Flipping Bits in DRAM using Laser Induced Localized Heating

Saurav Mathur, Nirmit Jallawar, Swamit Tanna
University of Wisconsin-Madison

Abstract—This paper demonstrates an experimental testbed to inject precise faults in DRAM using an inexpensive and commercially available laser setup. We use a diode laser to heat the minuscule area on the DRAM chip package to create a local hot spot, which results in elevated temperatures that induce bit-flips without reading or writing the data to the memory. We test 30 DRAM chips manufactured by four vendors across three DDR generations.
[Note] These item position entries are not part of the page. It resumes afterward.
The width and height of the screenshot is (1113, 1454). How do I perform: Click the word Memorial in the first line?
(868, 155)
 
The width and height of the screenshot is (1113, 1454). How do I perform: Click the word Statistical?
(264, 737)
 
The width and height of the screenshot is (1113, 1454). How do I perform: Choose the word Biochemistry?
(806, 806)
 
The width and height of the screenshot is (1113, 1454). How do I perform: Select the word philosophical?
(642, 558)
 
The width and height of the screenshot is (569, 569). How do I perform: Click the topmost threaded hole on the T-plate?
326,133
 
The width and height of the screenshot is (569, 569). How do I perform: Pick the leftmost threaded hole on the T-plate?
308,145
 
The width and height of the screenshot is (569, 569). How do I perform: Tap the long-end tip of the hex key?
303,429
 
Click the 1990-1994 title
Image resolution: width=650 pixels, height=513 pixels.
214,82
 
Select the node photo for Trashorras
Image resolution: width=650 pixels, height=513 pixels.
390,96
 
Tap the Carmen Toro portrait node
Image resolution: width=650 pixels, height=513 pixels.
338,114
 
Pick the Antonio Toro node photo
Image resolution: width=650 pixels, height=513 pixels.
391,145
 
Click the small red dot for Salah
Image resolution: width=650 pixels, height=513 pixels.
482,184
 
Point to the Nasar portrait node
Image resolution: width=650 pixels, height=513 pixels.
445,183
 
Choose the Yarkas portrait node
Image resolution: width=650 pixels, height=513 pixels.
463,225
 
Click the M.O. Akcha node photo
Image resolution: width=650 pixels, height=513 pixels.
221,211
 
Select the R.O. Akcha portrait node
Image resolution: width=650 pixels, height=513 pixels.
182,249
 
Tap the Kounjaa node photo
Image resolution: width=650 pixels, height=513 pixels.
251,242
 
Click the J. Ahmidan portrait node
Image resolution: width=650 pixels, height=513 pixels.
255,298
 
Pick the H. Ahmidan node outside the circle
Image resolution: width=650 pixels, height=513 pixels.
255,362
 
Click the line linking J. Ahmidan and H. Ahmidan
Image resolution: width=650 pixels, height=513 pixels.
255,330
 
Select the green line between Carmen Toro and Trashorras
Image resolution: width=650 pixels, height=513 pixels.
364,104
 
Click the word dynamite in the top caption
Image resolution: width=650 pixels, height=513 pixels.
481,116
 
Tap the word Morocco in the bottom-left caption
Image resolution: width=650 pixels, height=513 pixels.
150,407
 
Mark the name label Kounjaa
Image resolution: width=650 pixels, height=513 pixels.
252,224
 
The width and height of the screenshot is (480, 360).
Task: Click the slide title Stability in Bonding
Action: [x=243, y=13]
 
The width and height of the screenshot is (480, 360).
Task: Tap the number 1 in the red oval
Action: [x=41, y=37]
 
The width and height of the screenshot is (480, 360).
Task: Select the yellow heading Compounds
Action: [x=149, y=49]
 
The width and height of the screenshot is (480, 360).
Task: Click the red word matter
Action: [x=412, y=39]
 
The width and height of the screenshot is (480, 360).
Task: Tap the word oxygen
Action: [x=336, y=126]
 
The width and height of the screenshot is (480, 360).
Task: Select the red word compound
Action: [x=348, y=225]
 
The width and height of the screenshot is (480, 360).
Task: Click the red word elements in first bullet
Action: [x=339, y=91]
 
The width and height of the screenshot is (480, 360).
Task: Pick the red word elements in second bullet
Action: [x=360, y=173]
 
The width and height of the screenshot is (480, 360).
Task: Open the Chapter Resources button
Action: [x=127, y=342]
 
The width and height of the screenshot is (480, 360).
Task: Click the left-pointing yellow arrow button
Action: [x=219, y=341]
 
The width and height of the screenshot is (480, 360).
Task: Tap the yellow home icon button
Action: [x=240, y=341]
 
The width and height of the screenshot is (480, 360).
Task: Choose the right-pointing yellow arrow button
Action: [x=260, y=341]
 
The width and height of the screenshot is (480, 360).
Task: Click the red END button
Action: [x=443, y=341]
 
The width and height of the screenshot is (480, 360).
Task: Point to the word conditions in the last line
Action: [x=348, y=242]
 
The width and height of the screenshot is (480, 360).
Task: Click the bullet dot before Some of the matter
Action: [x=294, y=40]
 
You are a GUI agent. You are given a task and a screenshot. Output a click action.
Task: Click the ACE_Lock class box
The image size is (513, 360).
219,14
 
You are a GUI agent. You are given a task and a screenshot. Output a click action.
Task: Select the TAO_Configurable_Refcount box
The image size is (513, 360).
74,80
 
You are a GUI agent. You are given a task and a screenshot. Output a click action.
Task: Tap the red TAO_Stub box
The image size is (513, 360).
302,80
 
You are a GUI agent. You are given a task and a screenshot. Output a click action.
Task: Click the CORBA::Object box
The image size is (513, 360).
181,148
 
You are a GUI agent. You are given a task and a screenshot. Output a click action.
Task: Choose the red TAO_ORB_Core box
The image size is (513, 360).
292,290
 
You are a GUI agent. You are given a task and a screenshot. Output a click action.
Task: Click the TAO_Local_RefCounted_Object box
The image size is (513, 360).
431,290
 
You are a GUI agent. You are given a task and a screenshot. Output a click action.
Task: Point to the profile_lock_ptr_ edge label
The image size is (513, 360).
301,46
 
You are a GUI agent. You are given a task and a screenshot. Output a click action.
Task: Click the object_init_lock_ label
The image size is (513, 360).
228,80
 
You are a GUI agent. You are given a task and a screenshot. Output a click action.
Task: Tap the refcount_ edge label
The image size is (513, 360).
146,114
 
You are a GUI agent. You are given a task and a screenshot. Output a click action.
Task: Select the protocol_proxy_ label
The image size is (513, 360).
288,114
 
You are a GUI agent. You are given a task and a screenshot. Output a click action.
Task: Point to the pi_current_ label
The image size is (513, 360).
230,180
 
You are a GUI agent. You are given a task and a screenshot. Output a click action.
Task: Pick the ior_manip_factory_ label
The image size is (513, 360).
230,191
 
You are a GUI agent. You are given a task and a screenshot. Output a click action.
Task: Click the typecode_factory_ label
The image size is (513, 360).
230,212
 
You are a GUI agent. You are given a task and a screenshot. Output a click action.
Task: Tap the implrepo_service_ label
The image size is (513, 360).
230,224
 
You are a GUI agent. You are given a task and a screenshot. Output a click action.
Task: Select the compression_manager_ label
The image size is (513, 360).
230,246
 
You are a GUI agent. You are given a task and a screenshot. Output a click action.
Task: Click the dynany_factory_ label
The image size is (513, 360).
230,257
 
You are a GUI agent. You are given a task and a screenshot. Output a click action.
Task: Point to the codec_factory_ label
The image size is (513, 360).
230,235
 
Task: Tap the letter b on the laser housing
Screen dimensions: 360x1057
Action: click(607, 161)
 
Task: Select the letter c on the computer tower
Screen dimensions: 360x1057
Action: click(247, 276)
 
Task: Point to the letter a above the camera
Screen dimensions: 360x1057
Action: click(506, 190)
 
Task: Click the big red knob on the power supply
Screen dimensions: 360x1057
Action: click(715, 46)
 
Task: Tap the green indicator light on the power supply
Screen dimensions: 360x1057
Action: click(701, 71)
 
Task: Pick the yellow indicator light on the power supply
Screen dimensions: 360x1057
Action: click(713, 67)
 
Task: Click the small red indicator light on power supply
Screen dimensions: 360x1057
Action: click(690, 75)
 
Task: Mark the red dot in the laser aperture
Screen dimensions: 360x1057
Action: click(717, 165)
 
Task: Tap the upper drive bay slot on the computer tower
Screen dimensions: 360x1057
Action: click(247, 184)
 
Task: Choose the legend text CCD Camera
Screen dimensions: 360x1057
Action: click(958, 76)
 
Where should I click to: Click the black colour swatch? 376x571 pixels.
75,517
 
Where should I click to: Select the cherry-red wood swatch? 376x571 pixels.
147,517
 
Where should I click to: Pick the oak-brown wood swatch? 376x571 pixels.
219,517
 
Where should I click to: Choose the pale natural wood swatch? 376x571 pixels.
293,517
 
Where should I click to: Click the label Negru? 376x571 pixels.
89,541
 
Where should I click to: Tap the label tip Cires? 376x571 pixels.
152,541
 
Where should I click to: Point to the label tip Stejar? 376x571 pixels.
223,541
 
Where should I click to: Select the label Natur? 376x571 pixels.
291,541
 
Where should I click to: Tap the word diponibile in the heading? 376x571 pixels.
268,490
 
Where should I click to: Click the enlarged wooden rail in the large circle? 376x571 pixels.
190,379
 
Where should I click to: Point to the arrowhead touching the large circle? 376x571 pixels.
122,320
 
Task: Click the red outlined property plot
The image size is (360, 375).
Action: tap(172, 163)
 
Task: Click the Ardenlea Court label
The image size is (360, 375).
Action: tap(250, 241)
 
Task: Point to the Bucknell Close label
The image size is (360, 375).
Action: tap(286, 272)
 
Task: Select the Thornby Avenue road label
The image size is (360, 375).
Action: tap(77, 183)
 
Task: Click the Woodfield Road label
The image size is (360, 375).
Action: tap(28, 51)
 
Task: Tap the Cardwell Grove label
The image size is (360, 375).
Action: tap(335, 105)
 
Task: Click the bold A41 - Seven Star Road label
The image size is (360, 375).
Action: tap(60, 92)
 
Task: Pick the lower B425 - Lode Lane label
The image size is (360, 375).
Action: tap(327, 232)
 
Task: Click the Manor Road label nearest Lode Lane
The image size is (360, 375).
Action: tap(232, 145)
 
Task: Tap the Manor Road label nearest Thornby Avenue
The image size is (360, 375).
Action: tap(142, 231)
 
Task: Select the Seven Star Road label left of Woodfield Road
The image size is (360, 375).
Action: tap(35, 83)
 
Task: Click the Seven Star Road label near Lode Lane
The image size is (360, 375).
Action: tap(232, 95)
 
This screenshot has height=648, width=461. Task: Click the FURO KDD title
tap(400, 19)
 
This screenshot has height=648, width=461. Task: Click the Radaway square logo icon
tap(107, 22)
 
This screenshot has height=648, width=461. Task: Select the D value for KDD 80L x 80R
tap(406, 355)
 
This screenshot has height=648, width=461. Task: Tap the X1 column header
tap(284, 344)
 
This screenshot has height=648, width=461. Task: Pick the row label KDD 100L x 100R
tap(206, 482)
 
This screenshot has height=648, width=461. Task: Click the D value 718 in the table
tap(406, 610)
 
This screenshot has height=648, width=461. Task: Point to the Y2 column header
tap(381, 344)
Our setup shows consistent and repeatable faults on all DRAM chips, which can help elucidate error mechanisms and enable novel fault-injection studies for DRAM memories.

1 INTRODUCTION
Historically, architects and system developers have trusted the resiliency of hardware and formulated the defenses assuming on-chip data is to a certain degree safe against selective perturbations. Unfortunately, this is no longer true. With rapidly degrading transistor reliability and sophisticated adversaries, hardware-focused cyber-attacks are rising, and many of the attacks can leverage physical and remote fault injection strategies. For example, recent demonstrations use glitching to break crypto-wallets [1]. With the increasing footprint of personal devices that carry sensitive information and perform critical tasks, we must broaden our understanding of physical attacks. To that end, we demonstrate an experimental setup that can selectively flip bits inside a DRAM chip without reading or writing data, instead by using a laser to heat the DRAM chip package. The high sensitivity of modern DRAMs to temperature changes results in an exponential increase in the leakage of charge as temperature rises, leading to retention errors. We exploit this effect to induce faults in the DRAM by using lasers. We use a laser beam to elevate the temperature of a small part of the DRAM chip package beyond the rated operating temperature. For our experiments, we use a high-power but inexpensive laser setup that is typically used for engraving and amateur laser cutting projects. Our experimental setup can demonstrate the following –

1) By shining a laser on the DRAM chip, we can cause local hot-spots on the package that can induce bit-flips in the memory.
2) Using a laser mounted on the CNC machine, we can move the laser precisely to induce faults on the different parts of the die.
3) The bit-flips are repeatable, i.e. two runs with identical incidence on the chip package produces almost identical errors.
4) We demonstrate controlled transient faults for DDR3, DDR4, LPDDR4 modules with both ARM and x86 architectures.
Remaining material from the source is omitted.